_WHAT YOU SHOULD DO_:
Copy out the entries below word for word, from the line containing "Viewport: 1232px width, 976px" through the line containing "[x=1437, y=116]", inclusive.

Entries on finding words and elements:
----------------

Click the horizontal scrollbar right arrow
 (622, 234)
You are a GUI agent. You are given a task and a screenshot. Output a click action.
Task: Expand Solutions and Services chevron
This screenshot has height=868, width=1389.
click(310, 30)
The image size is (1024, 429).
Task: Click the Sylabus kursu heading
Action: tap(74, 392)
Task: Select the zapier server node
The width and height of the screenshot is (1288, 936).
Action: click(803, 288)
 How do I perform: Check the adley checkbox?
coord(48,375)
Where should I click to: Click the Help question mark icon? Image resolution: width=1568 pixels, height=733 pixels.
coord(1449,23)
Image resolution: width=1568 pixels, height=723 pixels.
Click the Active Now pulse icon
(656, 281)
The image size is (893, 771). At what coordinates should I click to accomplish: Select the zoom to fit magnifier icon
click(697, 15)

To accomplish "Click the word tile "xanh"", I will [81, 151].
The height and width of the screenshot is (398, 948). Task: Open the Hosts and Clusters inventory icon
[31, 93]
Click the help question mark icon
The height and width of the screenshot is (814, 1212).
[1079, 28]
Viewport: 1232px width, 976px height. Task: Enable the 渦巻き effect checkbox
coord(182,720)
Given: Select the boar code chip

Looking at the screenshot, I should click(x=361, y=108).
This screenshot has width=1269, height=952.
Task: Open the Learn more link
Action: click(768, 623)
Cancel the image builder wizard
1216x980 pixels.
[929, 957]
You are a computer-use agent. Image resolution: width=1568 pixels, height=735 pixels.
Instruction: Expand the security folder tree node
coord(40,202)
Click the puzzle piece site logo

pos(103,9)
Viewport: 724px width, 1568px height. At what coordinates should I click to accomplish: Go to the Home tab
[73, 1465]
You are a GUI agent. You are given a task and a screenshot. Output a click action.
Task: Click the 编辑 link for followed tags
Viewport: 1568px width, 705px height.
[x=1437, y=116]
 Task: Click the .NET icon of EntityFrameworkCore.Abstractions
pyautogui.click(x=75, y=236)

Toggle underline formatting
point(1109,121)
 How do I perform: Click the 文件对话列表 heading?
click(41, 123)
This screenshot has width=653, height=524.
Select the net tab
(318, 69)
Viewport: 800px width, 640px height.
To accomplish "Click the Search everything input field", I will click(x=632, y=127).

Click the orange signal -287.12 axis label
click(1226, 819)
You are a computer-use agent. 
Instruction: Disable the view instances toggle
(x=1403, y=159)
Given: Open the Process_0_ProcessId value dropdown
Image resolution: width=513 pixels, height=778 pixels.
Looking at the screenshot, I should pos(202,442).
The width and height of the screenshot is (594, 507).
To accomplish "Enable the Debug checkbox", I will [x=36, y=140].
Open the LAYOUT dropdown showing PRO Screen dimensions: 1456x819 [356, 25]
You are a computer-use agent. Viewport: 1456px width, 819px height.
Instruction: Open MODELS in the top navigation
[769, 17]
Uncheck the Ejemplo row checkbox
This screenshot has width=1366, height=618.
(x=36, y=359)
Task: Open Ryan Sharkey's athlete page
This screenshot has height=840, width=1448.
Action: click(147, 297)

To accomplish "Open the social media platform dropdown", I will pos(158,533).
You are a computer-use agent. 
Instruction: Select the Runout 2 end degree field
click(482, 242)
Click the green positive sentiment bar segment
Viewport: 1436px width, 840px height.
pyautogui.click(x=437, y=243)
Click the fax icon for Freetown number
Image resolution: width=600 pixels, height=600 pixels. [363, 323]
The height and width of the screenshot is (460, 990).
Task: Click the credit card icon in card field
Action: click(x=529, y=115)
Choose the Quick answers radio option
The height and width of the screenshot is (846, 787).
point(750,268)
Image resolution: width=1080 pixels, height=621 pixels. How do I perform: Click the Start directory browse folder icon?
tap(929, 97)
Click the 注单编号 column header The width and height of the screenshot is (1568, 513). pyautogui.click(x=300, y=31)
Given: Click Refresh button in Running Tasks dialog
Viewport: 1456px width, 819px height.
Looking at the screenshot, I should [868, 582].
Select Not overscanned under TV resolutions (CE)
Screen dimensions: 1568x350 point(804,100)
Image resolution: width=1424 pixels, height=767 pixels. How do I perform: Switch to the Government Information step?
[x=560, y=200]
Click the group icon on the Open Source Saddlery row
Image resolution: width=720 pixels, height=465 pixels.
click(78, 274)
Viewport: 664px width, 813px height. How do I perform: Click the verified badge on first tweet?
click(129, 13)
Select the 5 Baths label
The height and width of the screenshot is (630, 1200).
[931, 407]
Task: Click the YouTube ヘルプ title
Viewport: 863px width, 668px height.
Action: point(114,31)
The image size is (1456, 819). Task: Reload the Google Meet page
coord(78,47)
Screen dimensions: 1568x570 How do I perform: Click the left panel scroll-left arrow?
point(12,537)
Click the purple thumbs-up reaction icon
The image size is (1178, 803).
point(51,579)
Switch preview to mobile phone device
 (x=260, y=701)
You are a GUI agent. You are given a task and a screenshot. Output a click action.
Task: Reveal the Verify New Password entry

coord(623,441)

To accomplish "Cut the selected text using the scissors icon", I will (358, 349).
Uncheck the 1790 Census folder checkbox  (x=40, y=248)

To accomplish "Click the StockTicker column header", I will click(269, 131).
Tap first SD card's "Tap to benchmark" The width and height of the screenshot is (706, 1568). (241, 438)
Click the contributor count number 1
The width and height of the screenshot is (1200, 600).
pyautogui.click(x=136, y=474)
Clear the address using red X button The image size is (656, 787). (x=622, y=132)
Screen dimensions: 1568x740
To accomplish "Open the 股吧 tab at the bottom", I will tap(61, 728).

----------------

_WRITTEN RESPONSE_:
Viewport: 1232px width, 976px height. Task: Enable the 渦巻き effect checkbox
coord(182,720)
Given: Select the boar code chip

Looking at the screenshot, I should click(x=361, y=108).
This screenshot has width=1269, height=952.
Task: Open the Learn more link
Action: click(768, 623)
Cancel the image builder wizard
1216x980 pixels.
[929, 957]
You are a computer-use agent. Image resolution: width=1568 pixels, height=735 pixels.
Instruction: Expand the security folder tree node
coord(40,202)
Click the puzzle piece site logo

pos(103,9)
Viewport: 724px width, 1568px height. At what coordinates should I click to accomplish: Go to the Home tab
[73, 1465]
You are a GUI agent. You are given a task and a screenshot. Output a click action.
Task: Click the 编辑 link for followed tags
Viewport: 1568px width, 705px height.
[x=1437, y=116]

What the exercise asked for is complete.